Jovial ging Heydrich über den Widerspruch hinweg, den er sonst keinem durchließ. »Sie sind die Lebensversicherung«, plauderte er weiter, »die Lebensversicherung für das Mädchen. Solange Sie in Ordnung sind, bleibt das Mädchen am Leben.«
»Das … das können Sie nicht«, versetzte Stahmer wie gewürgt.
»Ich kann alles«, entgegnete Heydrich fast träge. »Und von jetzt ab wollen wir uns darüber unterhalten, was Sie können.«
Stahmer zwang sich zur Ruhe. Er zitterte nicht vor Angst, sondern vor Haß. Er wäre seinem Chef mit Wonne an die Kehle gefahren, aber er wußte, daß er mit seinen Fäusten nichts ausrichten konnte. Jeder Gedanke war ihm abzulesen, und er fühlte, wie Heydrich sich darüber belustigte.
»Ich bin auch für Gerechtigkeit«, fuhr Heydrich fort, »ob Sie es glauben oder nicht, Stahmer. Natürlich würde ich Sie viel lieber einsperren als das Mädchen, aber Sie sind kriegswichtig. Unser Dienst hier ist keine Spielerei mehr … sondern Front Nummer 1. Sie haben einen Fehler gemacht, und ich begrüße ihn jetzt fast.
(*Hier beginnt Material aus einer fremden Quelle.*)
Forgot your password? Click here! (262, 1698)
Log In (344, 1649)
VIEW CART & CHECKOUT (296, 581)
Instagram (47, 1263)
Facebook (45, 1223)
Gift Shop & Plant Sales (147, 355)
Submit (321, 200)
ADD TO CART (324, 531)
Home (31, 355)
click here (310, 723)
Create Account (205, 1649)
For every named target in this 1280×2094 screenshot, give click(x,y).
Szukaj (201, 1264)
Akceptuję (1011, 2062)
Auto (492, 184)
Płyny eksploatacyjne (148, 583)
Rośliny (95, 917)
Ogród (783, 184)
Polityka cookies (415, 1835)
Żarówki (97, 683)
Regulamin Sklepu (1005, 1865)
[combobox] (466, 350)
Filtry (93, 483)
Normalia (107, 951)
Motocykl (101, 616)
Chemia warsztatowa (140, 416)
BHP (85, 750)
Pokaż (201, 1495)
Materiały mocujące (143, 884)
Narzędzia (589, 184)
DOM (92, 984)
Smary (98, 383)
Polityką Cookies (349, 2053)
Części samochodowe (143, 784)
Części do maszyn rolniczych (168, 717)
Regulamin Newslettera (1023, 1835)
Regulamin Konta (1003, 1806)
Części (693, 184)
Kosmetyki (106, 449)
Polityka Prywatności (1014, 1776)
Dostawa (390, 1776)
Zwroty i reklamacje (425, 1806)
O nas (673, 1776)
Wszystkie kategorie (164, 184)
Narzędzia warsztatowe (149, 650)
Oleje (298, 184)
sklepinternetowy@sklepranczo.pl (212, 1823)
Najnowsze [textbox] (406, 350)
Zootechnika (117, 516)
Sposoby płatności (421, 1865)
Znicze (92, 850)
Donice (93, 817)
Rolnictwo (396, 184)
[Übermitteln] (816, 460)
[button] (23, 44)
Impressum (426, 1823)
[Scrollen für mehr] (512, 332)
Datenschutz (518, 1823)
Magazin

Denn ich besitze eine Geisel, daß Ihnen kein zweiter mehr unterläuft … Je mehr Sie an dem Mädchen hängen, desto …« er spitzte die Lippen, »desto energischer setzen Sie sich künftig ein für Führer, Volk und Vaterland.«
Heydrich warf den Zigarettenstummel in hohem Bogen weg. Er winkte mit dem Kopf. Stahmer ging, wie wenn er geschoben würde.
»Sie halten sich zu meiner Verfügung«, rief ihm der Chef des RSHA nach.
78
Der Krieg verschaffte dem Reichssicherheitshauptamt in einer Weise Zugang zur Macht, wie Heydrich sie sich in den Jahren der Vorbereitung erträumt hatte. Jede Rücksicht konnte fallengelassen werden. Es gab keine Grenze mehr für den Frevel, keinen Maßstab mehr für den Wahn. Heydrichs Rezept bestand jetzt in der Verwendung unbeschränkter Machtmittel zu schrankenlosem Treiben. Das RSHA wurde zu einem Polypen mit unzähligen Fangarmen, zu einem Ungeheuer, dessen Schatten schwer über dem Reich lag. Es gab nichts, was zu klein oder zu groß gewesen wäre, um nicht in die Akten der Prinz-Albrecht-Straße aufgenommen zu werden. Die Seufzer in den Luftschutzkellern wurden hier genauso registriert wie die Witze Betrunkener am Biertisch. Man dividierte Menschenleben durch Zyklon B, man errechnete, zunächst noch auf dem Papier, wieviel Kubikmeter Gas man brauchte, um tausend Menschen zu töten, und wie sich das tägliche Soll noch steigern ließe. Man konstruierte bereits Krematorien, und man addierte im voraus die Goldzähne, die man den Opfern in den KZs ausbrechen konnte.
Die Zentrale wurde zum Wasserkopf, zum Sammelbecken der Typen. Wer immer sein Gewissen verletzt hatte, konnte es hier zu etwas bringen. Gauleiter begannen das RSHA zu fürchten, Industrielle zu finanzieren. Die Macht, die Heydrich in den Händen anschwoll, brachte ihn in eine Art Dualismus zu Himmler, den er noch mühelos beherrschte.
Vielleicht fürchtete sich der bläßliche Reichsführer der SS bereits vor seinem Homunkulus, oder er war als salbadernder Theoretiker eifersüchtig auf den eiskalten Praktiker.
Dabei hatte das Reichssicherheitshauptamt, das über die totale Macht verfügte, offiziell keinerlei Funktion. Es war lediglich eine Dachorganisation verschiedener Ämter, die der mittlerweile zum SS-Obergruppenführer beförderte Heydrich in einer Art Personalunion zusammenhielt. Was zunächst als verwaltungsmäßige Konzentration gedacht war, wurde zum perfektesten Polizeistaat, den es je gegeben hatte.